What to work on:
The lines to reproduce run from the one containing "The height and width of the screenshot is (740, 1036)." through the end of the records below. Reproduce them exactly and add nothing.

Provided entries:
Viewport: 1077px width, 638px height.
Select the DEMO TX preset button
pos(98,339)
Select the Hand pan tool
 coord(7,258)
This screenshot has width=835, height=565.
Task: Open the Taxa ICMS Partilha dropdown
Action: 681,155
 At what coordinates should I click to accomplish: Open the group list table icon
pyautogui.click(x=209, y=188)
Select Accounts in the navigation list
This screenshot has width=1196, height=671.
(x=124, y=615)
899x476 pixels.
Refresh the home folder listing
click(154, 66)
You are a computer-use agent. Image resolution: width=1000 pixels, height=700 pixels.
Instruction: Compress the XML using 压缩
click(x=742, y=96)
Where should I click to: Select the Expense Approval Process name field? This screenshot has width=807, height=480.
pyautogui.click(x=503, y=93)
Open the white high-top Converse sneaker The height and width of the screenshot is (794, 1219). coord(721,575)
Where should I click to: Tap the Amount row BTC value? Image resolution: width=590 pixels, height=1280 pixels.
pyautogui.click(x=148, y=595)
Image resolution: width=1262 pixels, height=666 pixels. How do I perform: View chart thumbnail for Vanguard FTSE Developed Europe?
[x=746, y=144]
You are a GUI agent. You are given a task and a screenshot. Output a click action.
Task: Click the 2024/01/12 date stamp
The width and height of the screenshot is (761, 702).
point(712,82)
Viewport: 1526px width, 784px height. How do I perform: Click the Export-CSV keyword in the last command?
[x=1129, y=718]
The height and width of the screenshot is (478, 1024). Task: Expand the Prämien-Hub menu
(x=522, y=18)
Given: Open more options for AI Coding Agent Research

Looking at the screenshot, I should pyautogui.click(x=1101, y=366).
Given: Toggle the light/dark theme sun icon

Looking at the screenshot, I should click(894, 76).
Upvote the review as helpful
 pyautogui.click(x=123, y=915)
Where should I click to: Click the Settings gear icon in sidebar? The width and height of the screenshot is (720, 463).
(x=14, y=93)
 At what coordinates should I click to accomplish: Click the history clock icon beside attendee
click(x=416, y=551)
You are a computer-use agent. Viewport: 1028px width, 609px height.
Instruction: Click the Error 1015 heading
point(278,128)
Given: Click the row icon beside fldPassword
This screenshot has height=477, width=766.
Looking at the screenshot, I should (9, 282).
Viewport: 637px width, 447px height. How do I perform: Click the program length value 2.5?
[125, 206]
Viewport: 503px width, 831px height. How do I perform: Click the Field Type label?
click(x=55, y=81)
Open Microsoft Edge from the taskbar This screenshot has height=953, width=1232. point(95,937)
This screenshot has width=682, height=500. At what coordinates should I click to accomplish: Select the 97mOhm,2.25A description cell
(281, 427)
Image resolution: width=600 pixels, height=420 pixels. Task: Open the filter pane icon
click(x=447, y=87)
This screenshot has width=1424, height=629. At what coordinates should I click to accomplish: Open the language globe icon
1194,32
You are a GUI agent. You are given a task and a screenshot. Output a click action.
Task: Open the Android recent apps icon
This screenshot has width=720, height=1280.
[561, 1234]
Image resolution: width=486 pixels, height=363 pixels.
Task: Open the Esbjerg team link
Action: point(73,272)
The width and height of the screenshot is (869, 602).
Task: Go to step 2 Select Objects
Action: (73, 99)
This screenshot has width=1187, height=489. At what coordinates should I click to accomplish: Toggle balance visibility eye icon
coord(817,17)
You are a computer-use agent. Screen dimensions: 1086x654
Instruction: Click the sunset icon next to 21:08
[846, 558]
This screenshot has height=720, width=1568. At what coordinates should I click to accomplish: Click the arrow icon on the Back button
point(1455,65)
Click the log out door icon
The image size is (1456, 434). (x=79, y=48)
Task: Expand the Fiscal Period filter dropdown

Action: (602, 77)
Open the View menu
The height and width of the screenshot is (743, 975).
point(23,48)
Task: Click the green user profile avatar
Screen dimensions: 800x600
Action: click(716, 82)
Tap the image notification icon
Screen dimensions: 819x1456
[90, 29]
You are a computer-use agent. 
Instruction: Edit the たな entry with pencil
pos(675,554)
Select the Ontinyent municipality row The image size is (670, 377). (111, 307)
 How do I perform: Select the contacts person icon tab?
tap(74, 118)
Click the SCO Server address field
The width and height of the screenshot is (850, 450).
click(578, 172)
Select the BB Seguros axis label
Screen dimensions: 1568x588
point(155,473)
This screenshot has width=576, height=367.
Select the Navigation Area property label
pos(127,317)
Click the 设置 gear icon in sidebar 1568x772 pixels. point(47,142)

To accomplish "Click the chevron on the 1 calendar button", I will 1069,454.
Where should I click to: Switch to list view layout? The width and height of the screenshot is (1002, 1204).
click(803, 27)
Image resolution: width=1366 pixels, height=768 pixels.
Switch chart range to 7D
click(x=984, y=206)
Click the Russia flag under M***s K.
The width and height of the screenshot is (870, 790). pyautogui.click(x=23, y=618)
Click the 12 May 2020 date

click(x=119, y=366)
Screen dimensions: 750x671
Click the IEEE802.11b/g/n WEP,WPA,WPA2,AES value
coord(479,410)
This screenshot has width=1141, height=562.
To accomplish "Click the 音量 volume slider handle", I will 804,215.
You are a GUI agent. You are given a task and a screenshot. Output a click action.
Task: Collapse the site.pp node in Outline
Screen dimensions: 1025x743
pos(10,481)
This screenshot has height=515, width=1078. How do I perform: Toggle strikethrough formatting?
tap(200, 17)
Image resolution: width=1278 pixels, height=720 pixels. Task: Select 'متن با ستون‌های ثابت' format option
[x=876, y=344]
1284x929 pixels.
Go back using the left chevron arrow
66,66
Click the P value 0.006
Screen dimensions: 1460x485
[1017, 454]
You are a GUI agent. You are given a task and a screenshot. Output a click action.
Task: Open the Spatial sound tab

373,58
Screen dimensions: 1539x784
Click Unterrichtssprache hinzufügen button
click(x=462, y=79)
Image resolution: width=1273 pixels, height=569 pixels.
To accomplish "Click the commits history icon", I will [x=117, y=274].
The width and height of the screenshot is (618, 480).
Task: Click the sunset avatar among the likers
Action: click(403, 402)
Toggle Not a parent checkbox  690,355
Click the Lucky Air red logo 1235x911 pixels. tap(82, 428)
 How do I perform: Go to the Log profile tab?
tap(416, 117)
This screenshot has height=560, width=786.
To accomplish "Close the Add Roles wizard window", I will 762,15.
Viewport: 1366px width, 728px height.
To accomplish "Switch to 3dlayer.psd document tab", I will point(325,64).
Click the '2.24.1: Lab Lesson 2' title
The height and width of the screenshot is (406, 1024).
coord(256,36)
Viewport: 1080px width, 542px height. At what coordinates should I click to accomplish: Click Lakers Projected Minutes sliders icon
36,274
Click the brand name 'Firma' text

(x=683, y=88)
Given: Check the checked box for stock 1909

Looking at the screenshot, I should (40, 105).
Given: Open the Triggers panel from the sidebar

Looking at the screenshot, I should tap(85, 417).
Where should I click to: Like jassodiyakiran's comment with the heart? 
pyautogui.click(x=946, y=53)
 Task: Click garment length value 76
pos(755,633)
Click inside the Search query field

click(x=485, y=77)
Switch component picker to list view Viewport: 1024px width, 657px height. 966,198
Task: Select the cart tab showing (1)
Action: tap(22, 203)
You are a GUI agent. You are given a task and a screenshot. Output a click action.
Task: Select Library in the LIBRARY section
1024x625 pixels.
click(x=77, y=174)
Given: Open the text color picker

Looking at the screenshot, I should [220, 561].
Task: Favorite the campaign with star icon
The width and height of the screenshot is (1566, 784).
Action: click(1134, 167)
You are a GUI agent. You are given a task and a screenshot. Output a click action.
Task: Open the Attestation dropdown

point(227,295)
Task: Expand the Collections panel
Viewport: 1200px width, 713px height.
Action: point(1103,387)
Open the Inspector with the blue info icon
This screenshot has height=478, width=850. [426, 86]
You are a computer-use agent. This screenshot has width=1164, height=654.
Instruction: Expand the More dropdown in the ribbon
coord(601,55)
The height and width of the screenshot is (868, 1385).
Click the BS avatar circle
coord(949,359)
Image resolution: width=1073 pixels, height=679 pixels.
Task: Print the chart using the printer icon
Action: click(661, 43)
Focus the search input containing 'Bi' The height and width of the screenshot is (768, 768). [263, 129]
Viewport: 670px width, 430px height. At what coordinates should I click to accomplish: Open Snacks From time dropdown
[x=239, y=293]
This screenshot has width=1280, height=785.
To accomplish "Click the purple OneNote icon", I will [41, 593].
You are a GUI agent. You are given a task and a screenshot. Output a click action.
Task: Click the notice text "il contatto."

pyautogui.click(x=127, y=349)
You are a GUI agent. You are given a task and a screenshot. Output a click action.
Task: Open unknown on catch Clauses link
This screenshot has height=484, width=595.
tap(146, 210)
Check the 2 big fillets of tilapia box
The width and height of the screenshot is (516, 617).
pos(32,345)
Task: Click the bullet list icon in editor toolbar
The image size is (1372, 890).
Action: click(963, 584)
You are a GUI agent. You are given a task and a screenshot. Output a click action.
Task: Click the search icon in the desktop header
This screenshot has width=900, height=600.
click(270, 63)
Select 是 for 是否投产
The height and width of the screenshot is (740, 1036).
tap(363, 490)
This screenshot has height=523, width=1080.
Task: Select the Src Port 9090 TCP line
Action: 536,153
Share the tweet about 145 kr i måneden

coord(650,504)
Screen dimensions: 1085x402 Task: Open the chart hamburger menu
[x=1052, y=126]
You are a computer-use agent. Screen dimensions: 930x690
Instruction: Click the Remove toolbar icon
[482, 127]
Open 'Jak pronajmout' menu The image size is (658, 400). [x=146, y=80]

Result of the task:
The height and width of the screenshot is (740, 1036).
tap(363, 490)
This screenshot has height=523, width=1080.
Task: Select the Src Port 9090 TCP line
Action: 536,153
Share the tweet about 145 kr i måneden

coord(650,504)
Screen dimensions: 1085x402 Task: Open the chart hamburger menu
[x=1052, y=126]
You are a computer-use agent. Screen dimensions: 930x690
Instruction: Click the Remove toolbar icon
[482, 127]
Open 'Jak pronajmout' menu The image size is (658, 400). [x=146, y=80]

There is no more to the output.